Please retype the stretch from the line that contains "Identify the location" through the end of the items, character for character. Leave the pictures out of your copy.

* _Stored dataset items_
——
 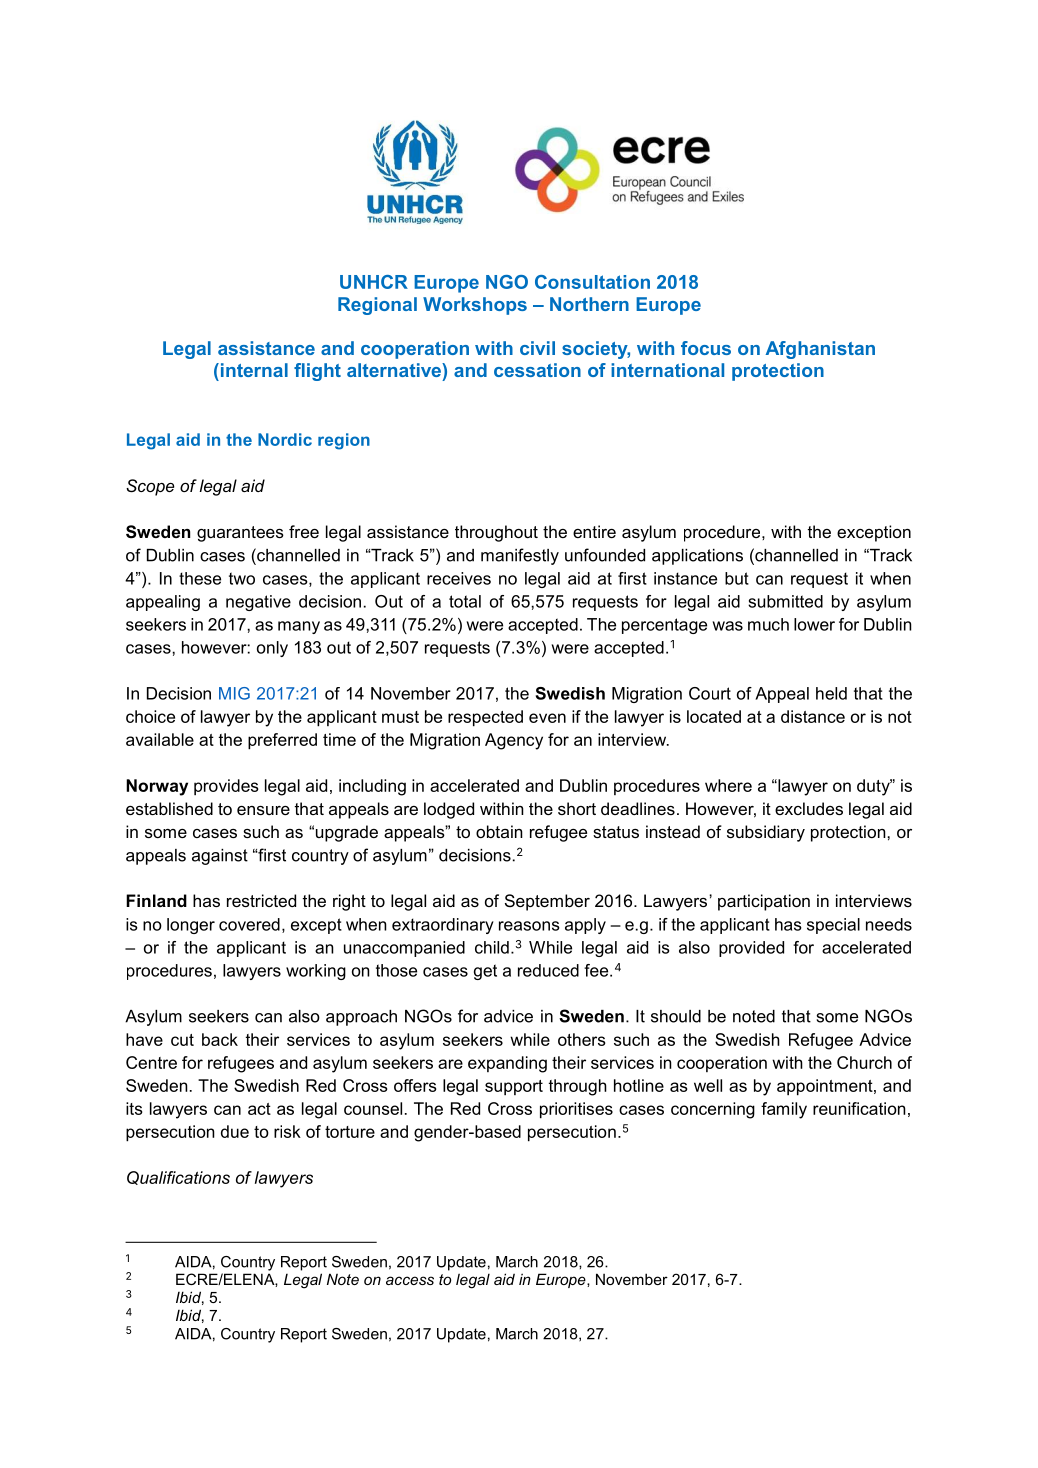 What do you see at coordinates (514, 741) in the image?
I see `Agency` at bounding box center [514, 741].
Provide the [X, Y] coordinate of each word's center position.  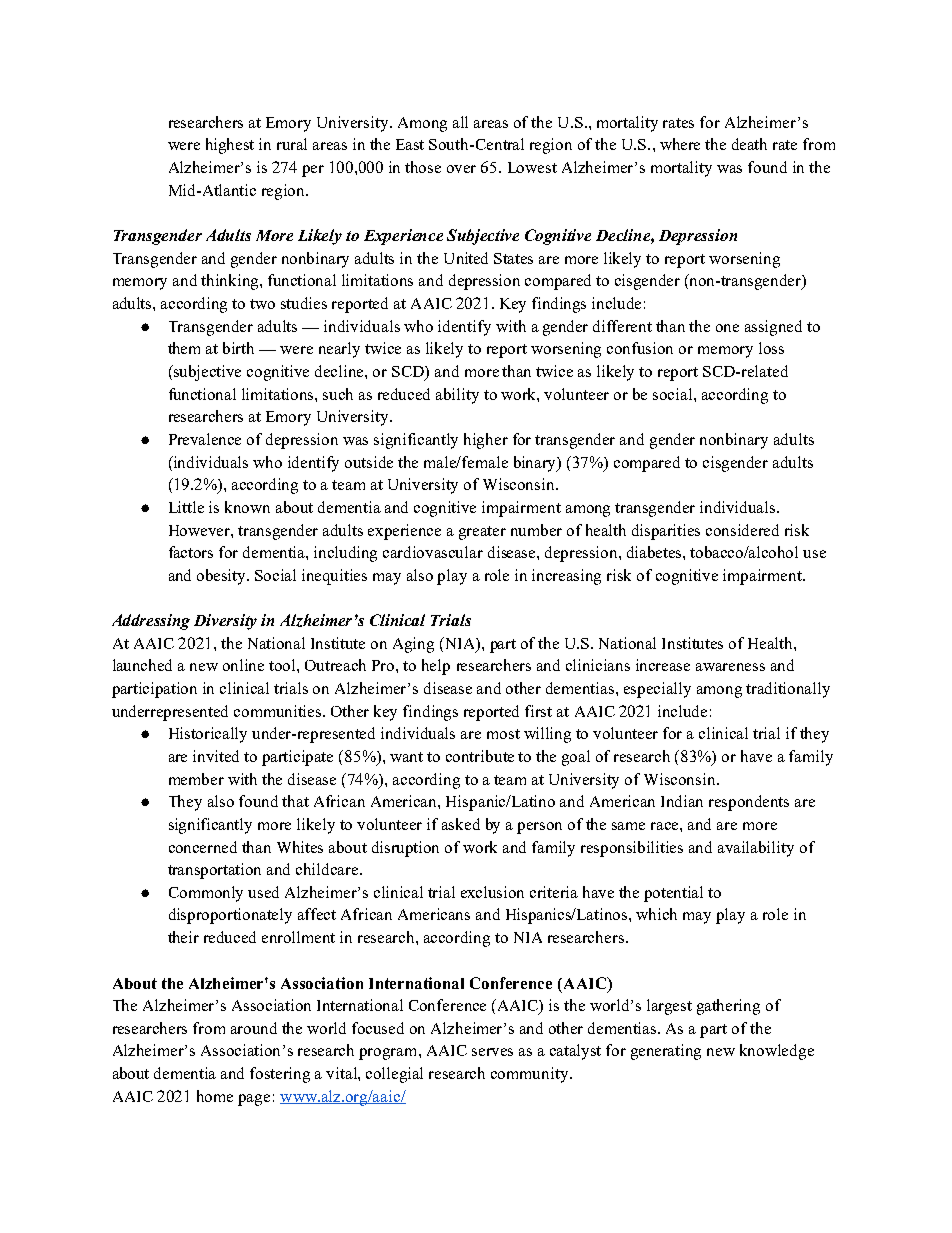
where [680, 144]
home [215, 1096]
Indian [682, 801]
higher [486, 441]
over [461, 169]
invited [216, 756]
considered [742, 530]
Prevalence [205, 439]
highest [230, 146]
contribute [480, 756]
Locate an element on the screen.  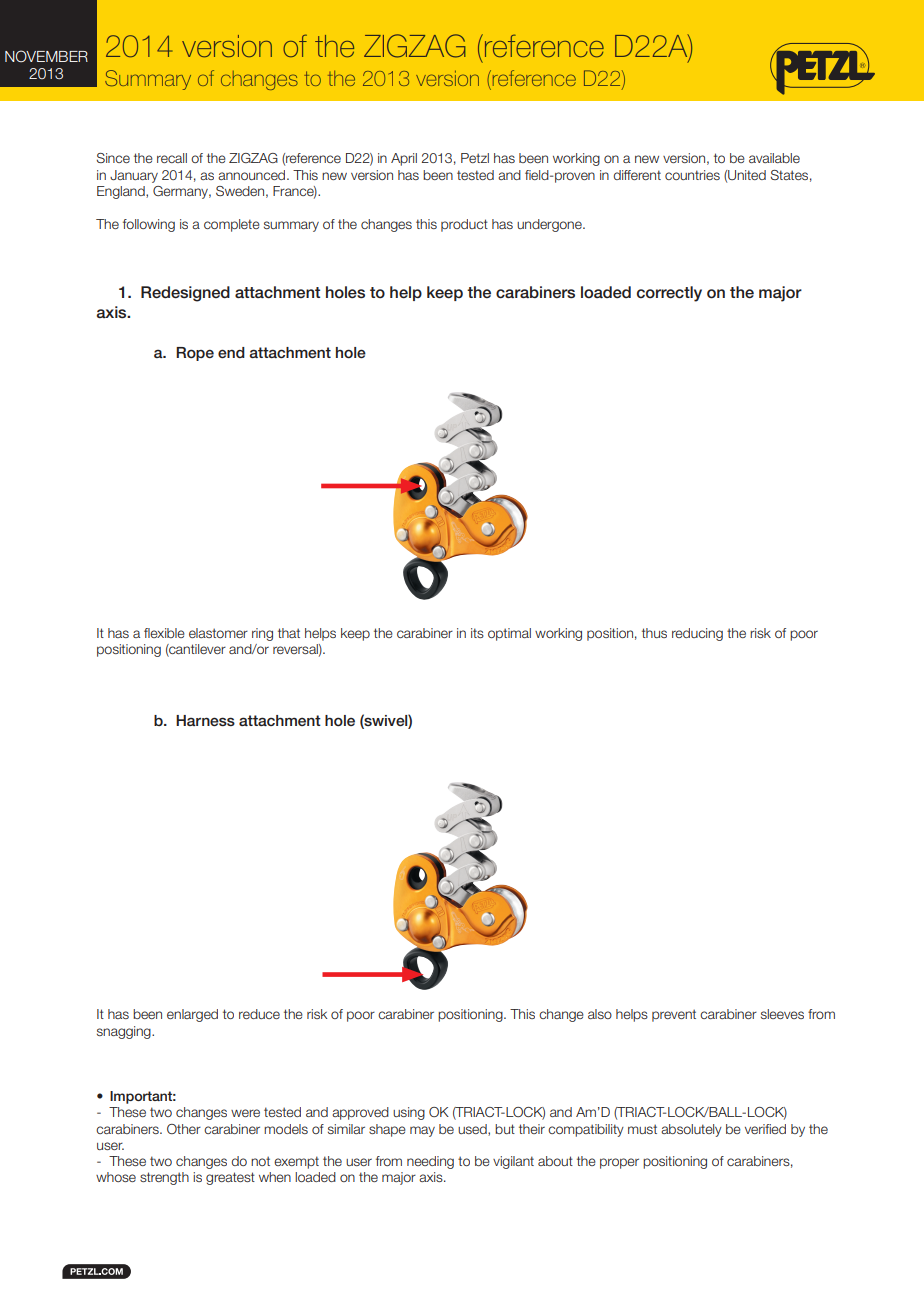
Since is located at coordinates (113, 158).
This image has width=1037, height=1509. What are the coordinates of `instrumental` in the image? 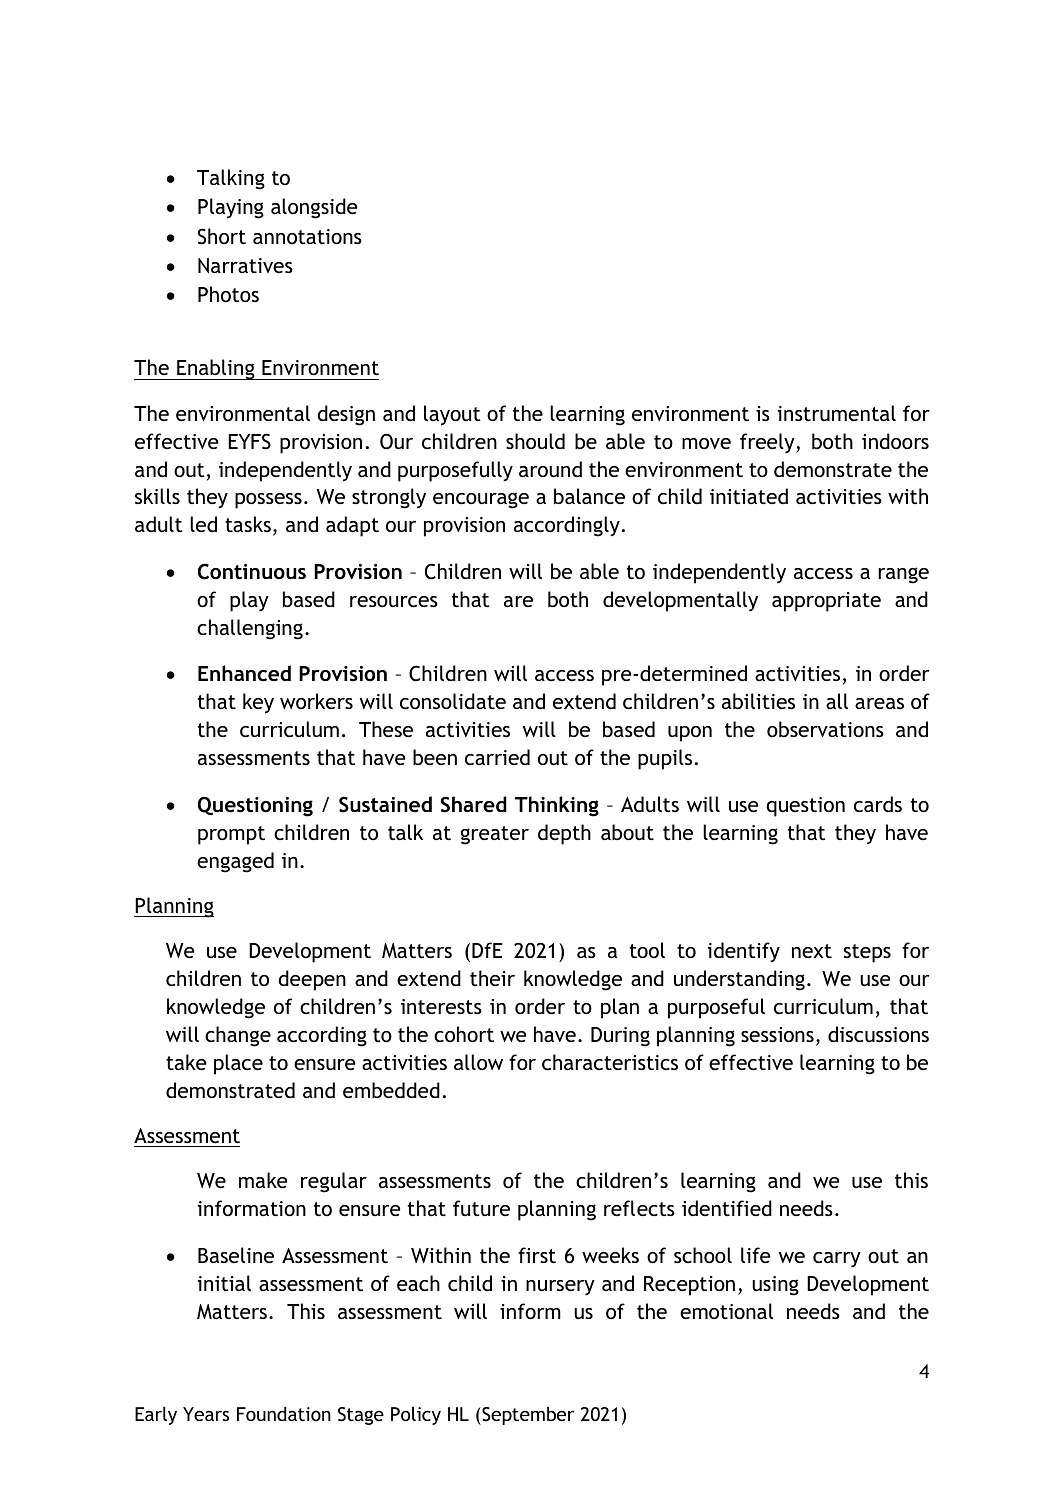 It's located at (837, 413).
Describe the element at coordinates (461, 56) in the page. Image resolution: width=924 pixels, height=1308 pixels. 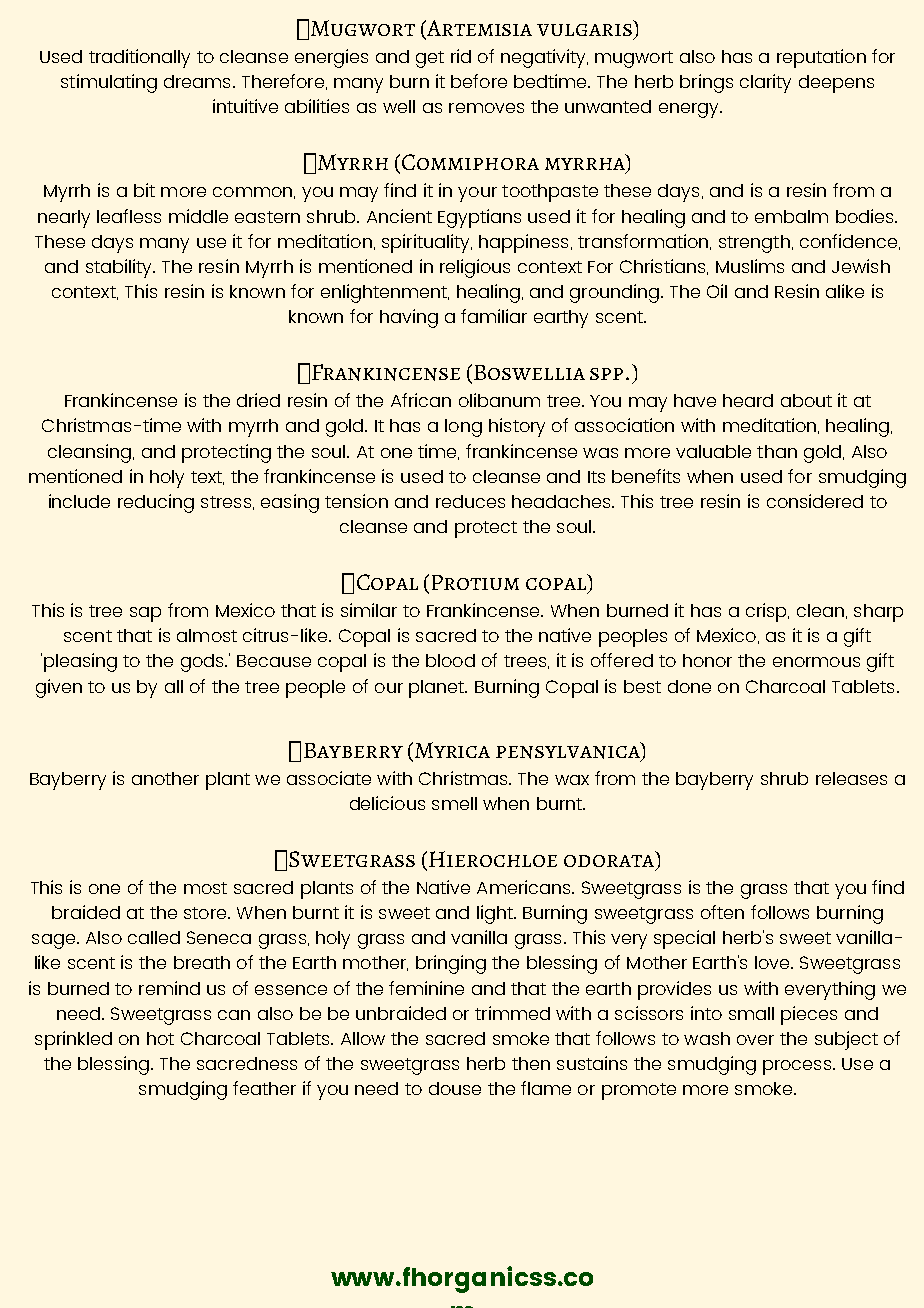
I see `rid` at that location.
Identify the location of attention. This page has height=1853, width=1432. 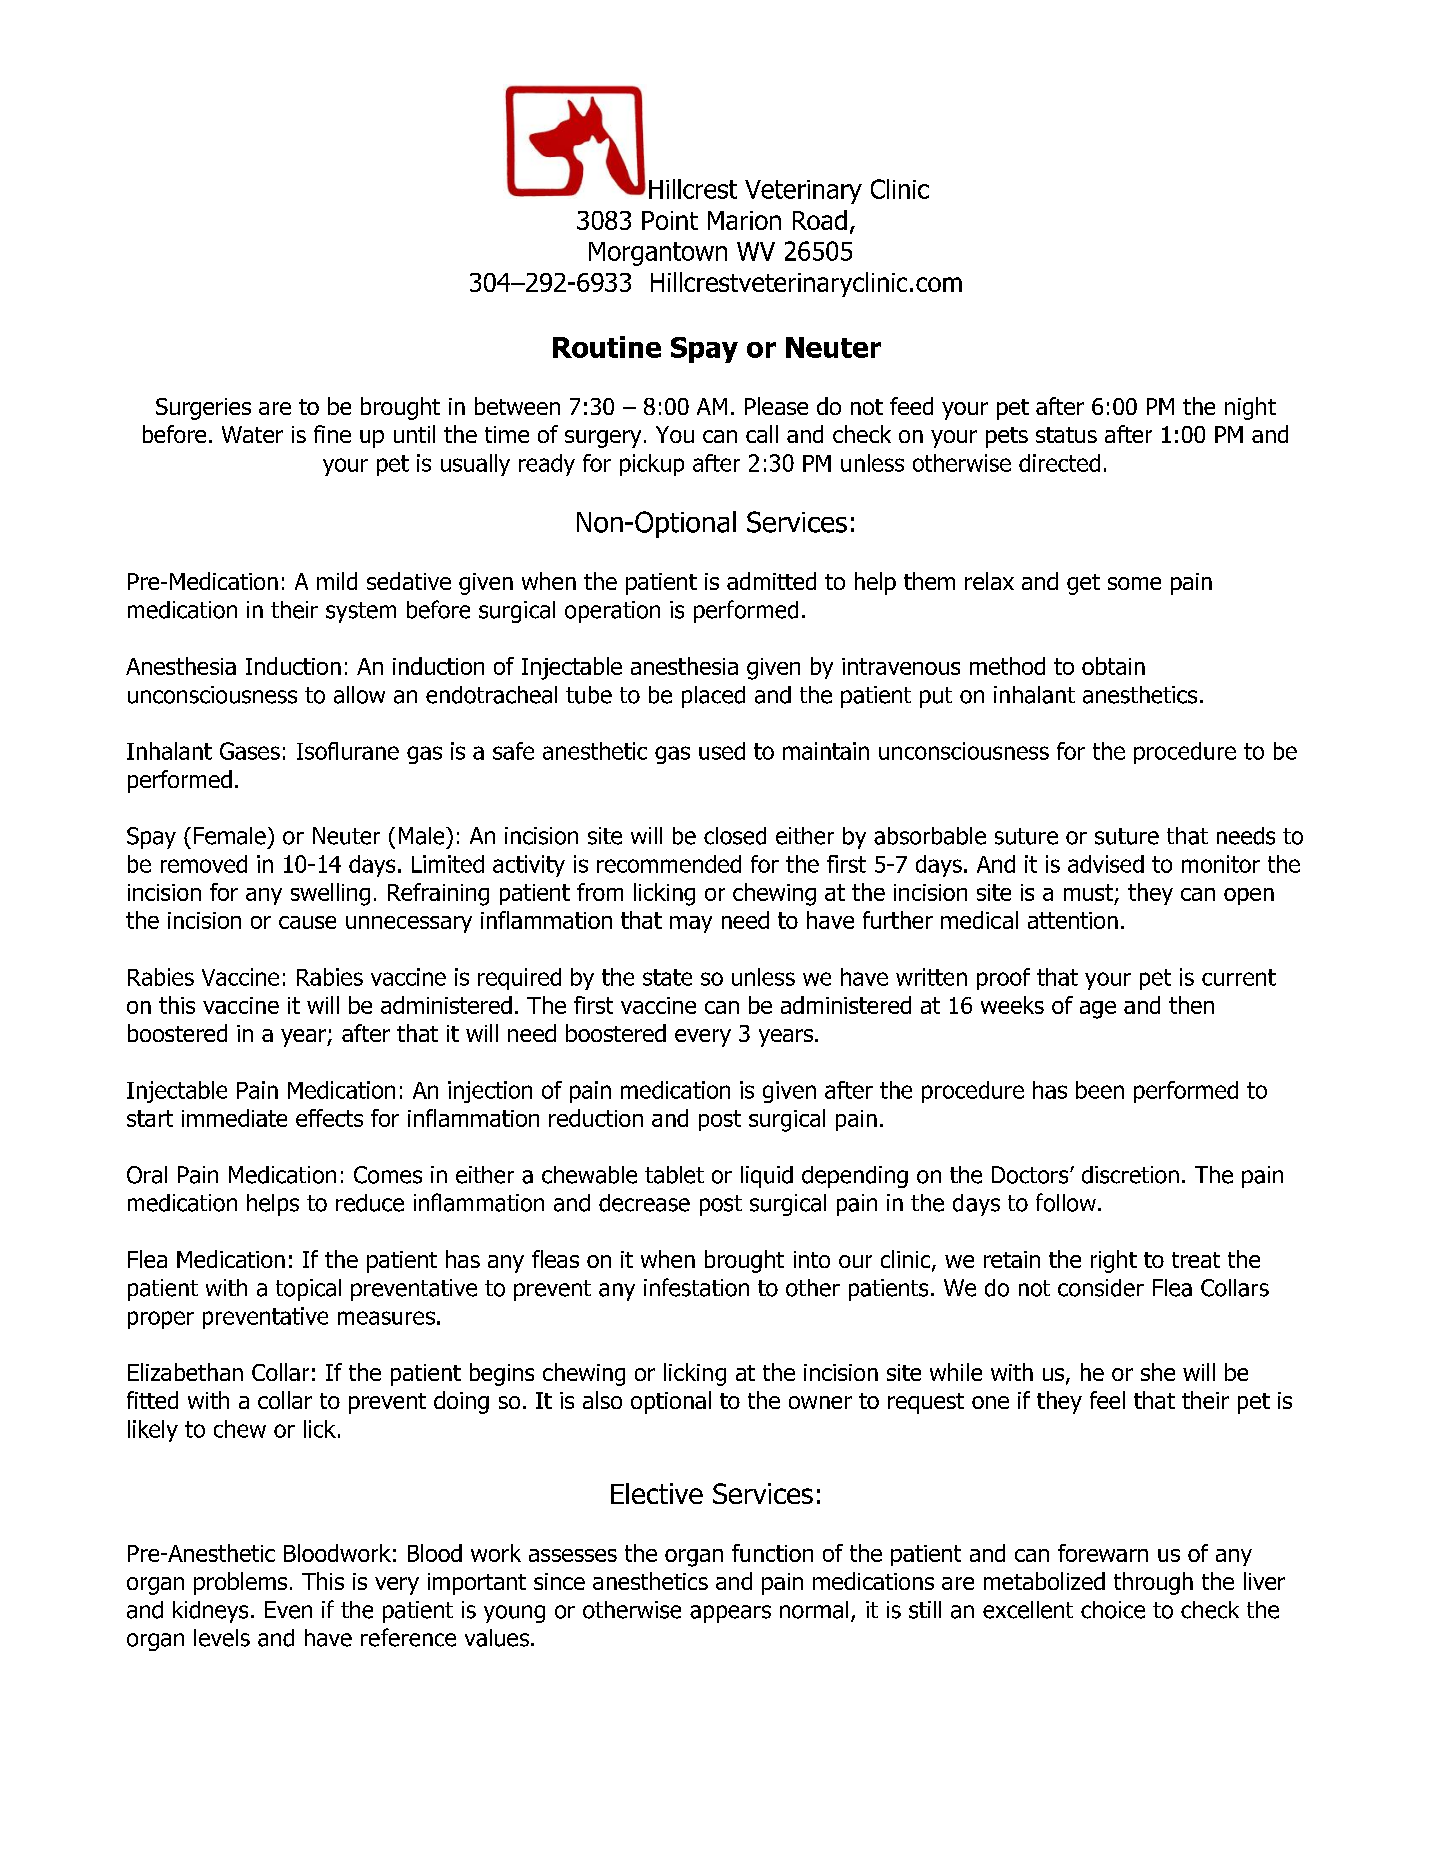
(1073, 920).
——
* _Response to the task_
Identify the location of attention. This page has height=1853, width=1432. 
(1073, 920).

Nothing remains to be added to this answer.